Difference between low-tension and ordinary piston rings
Low tension rings are thinner and exert less pressure against cylinder walls than conventional rings. This reduces friction, improving fuel economy and cylinder sealing. Low tension rings are used in most engines today.
Ring tension is described two ways. One is tangential tension, which is the amount of force needed to squeeze the ends of the ring together. The other is unit pressure, or the amount of pressure exerted by the face of the ring against the cylinder wall.
In the 70s, conventional piston rings had tangential tensions of up to 30 pounds. Compression ring tension specs for a Ford 302 V-8 used to be 22 to 26 pounds. It is 14 to 16 pounds on later model versions of the same engine. On some applications today, compression rings are rated at 5 to 7 pounds.
The amount of force the ring exerts against the cylinder wall (unit pressure) depends on tangential tension as well as ring thickness and cylinder bore diameter. Conventional oil rings exert pressures in the range of 180 to 240 psi. Low tension rings fall in the 90 to 160 psi range.

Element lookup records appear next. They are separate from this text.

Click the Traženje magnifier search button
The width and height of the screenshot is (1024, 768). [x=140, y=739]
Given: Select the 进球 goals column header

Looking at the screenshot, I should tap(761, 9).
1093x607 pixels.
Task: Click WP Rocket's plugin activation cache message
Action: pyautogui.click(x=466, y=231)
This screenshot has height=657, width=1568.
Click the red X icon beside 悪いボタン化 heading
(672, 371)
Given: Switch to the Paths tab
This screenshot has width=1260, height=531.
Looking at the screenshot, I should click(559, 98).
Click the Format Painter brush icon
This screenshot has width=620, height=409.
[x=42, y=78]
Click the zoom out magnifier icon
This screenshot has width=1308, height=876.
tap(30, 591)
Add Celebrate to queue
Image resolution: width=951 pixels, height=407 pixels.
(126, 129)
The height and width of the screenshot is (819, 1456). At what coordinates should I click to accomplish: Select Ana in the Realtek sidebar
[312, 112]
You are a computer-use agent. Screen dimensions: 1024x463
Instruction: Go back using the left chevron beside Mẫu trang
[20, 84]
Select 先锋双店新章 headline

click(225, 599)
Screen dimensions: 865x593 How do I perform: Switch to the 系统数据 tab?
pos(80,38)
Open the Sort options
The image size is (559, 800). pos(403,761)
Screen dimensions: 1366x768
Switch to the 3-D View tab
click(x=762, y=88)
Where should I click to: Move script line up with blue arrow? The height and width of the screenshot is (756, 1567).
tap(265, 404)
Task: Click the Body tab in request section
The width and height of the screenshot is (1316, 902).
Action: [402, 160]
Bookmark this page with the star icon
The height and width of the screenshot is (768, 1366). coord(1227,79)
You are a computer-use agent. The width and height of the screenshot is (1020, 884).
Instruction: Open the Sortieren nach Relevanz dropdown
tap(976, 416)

Most aftermarket low tension rings have a somewhat higher tension than the OE rings they replace. If an OE ring specification calls for 6 to 12 pounds, an aftermarket ring may have as much as 12 to 16 pounds. Higher tension is needed because rings are often installed in oversized cylinders. Cylinder bores may also have more distortion than a new engine, so extra loading
improves sealing. >
Low-tension rings require rounder cylinder bores, which may require the use of torque plates when honing certain engines. When heads are torqued, cylinder bores can distort up to 0.0015" or more near the bolt holes, throwing cylinders out of round.
This obviously makes it more difficult for rings to seal properly. Simulating bore distortion by bolting a torque plate to the block allows cylinders to be honed so they will maintain their shape when the engine is assembled.
It is essential that correct replacement rings be used. Conventional rings designed for standard grooves must not be used in shallow groove pistons designed for low- tension rings. Narrow, low-tension rings must not be used in deep groove pistons.